Modern-day inventors—even those in the league of Steve Jobs—will have a tough time measuring up to the productivity of the Thomas Edisons of the past.
That's because big ideas are getting harder and harder to find, and innovations have become increasingly massive and costly endeavors, according to new research from economists at the Stanford Institute for Economic Policy Research. As a result, tremendous continual increases in research and development will be needed to sustain even today's low rate of economic growth.Nicholas Bloom, a SIEPR senior fellow and co-author of the forthcoming paper, contends that so many game-changing inventions have appeared since World War II that it's become increasingly difficult to come up with the next big idea.
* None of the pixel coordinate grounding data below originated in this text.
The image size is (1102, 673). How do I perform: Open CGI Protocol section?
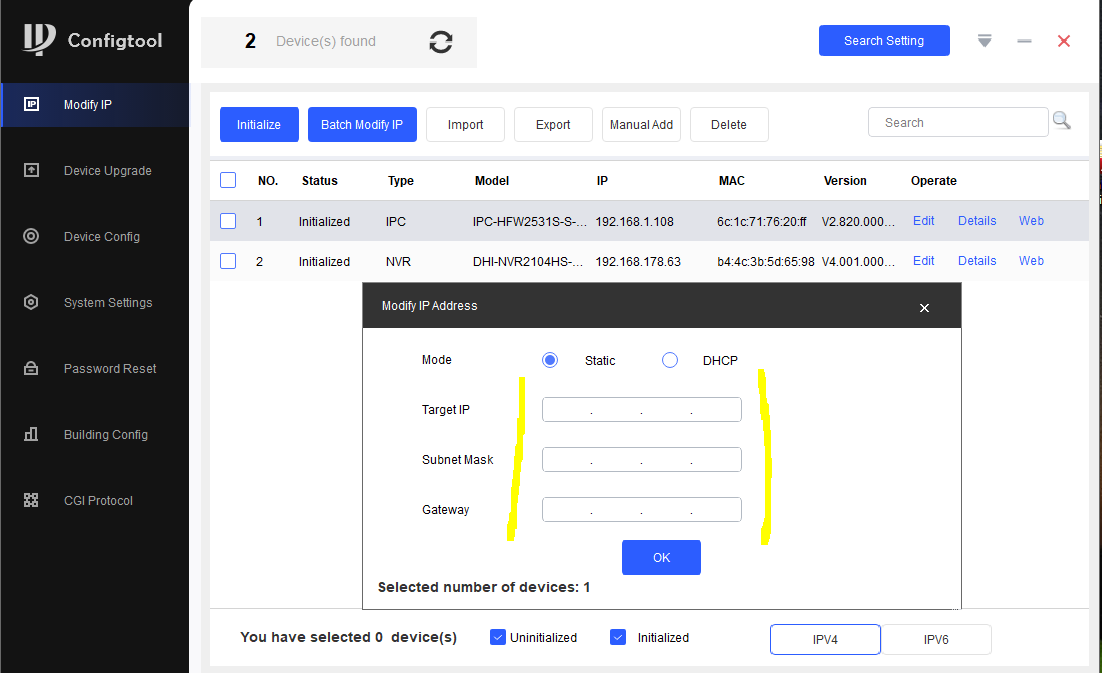pos(98,501)
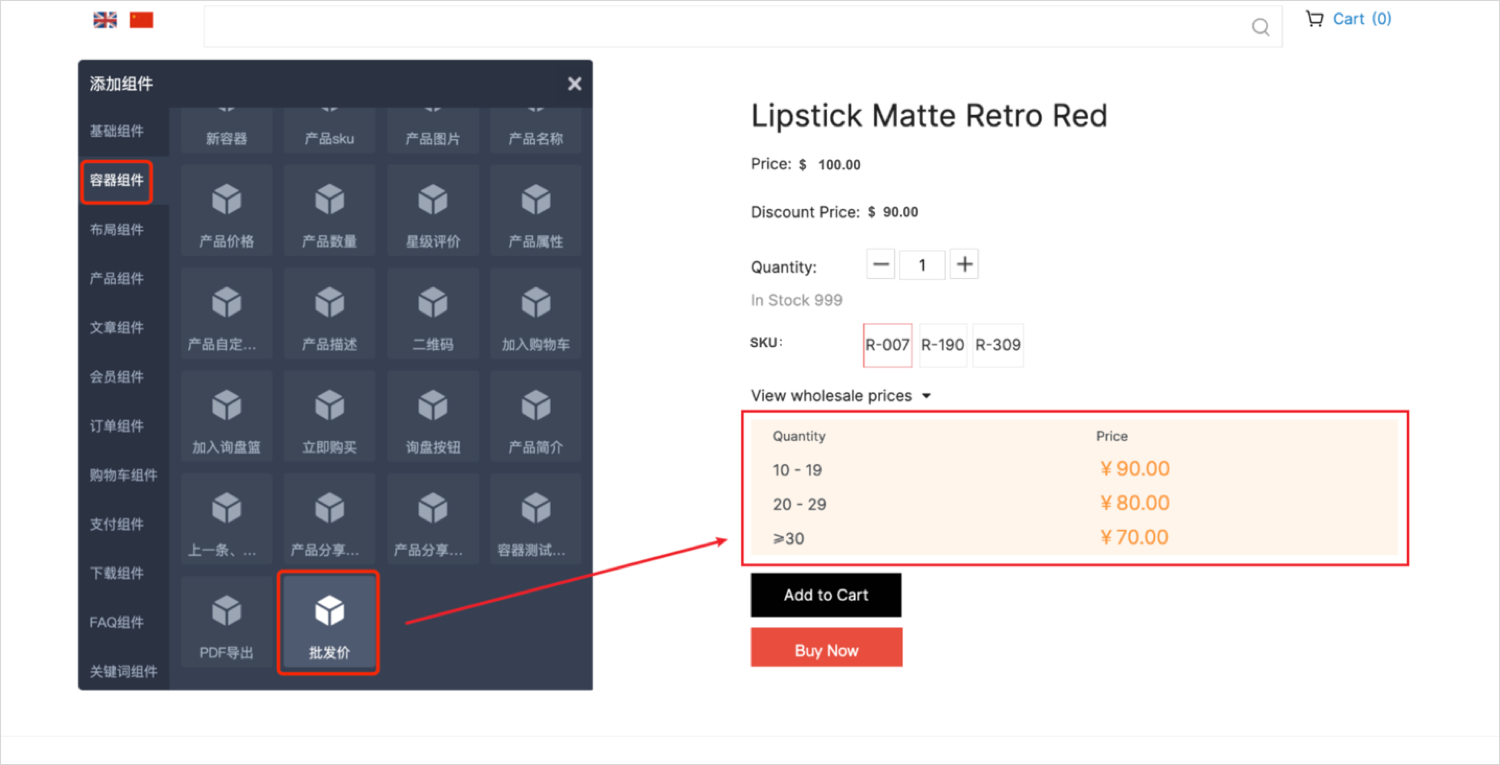
Task: Open the 产品组件 category tab
Action: point(117,279)
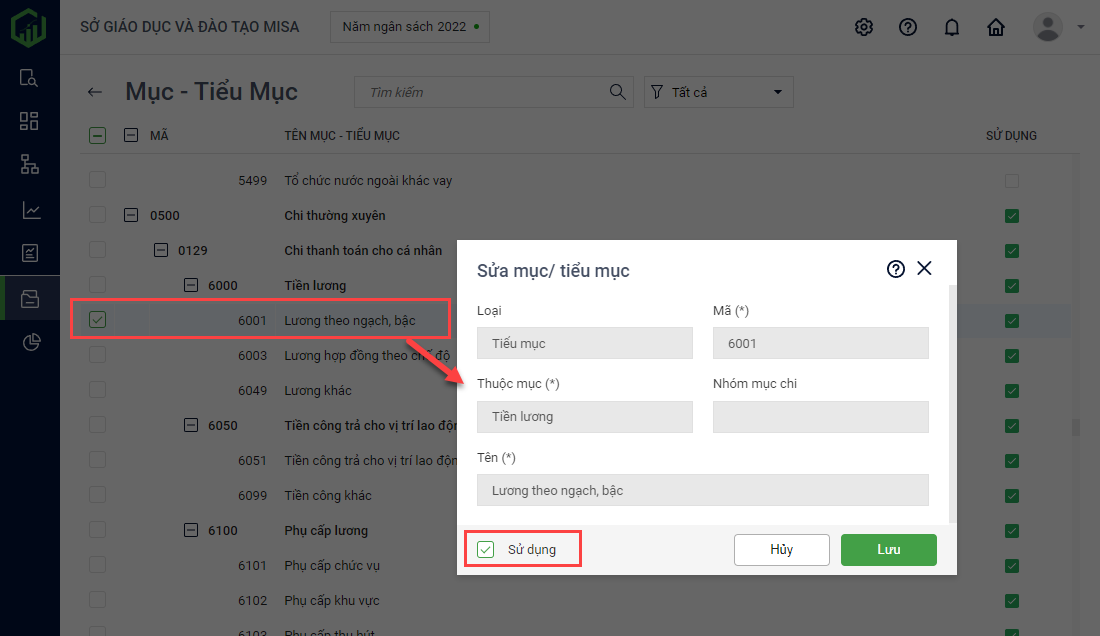This screenshot has width=1100, height=636.
Task: Toggle the Sử dụng checkbox in dialog
Action: pos(486,549)
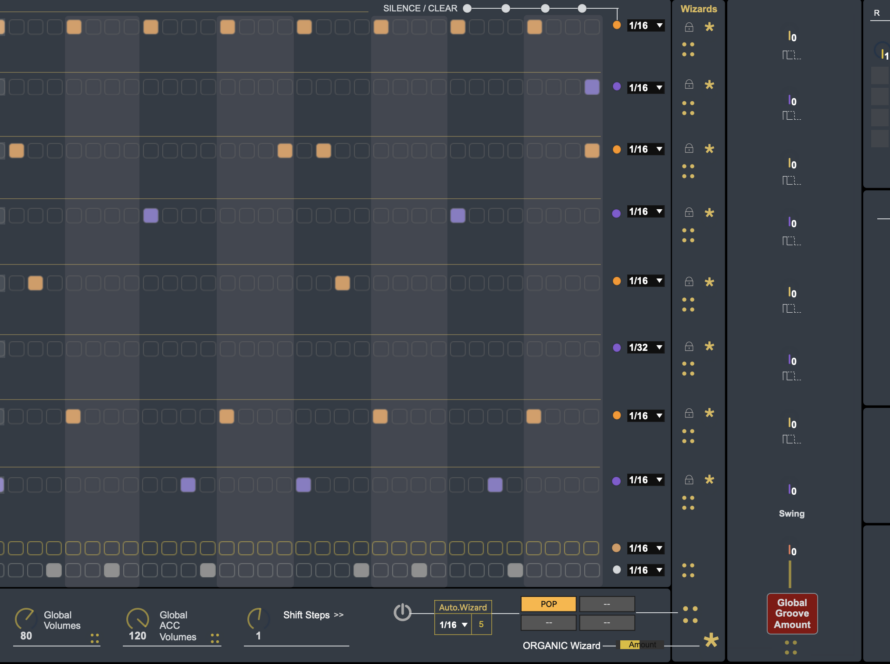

[...] Turning its focus to publicly traded companies, the study found a fraction of firms where research productivity—as measured by growth in sales, market capitalization, employment and revenue-per-worker productivity—grew decade-over-decade since 1980. But overall, more than 85 percent of the firms showed steady, rapid declines in productivity while their spending in R&D rose. The analysis found research productivity for firms fell, on average, about 10 percent per year, and it would take 15 times more researchers today than it did 30 years ago to produce the same rate of economic growth.
https://phys.org/news/2017-06-big-ideas-harder.html
[Source]: https://siepr.stanford.edu/news/productivity-ideas-hard-to-find
[Paper]: Are Ideas Getting Harder to Find?
Do you think that innovative ideas are hard to find ??
(Score: 0) by Anonymous Coward on Tuesday June 06 2017, @06:22PM (1 child)
I know there are some who hate when I bring this up... but once again look at figure 2. The blue curve (their index of research efficiency) is basically the inverse of NHST adoption. This is the mass confusion predicted by Ronald Fisher:
Fisher, R N (1958). "The Nature of Probability". Centennial Review. 2: 261–274
(Score: 1) by khallow on Wednesday June 07 2017, @01:29PM
I believe you misinterpret the loyal opposition here. The point of NHST is to do science in situations where you have a pile of data and don't know enough to do the usual hypothesis and model building. No one is arguing that p-hacking and other failure modes of NHST don't happen, but the technique has a legitimate use.
What's relevant here is that NHST is supposed to be a temporary technique. You mine your data, find possible correlations, and build models from there. You shouldn't use NHST forever, because both of its flaws - the p-hacking trap and its natural inefficiency, but also because you supposedly have models to test now. The growing use of NHST over the past century indicates that there are a number of fields that simply aren't progressing on to model building, instead stalling at the NHST stage.
I will agree that if you're merely interested in the appearance of doing science rather than actually making progress, then NHST is a great technique for looking busy. So heavy, long term use of NHST is a warning sign that we are doing things seriously wrong.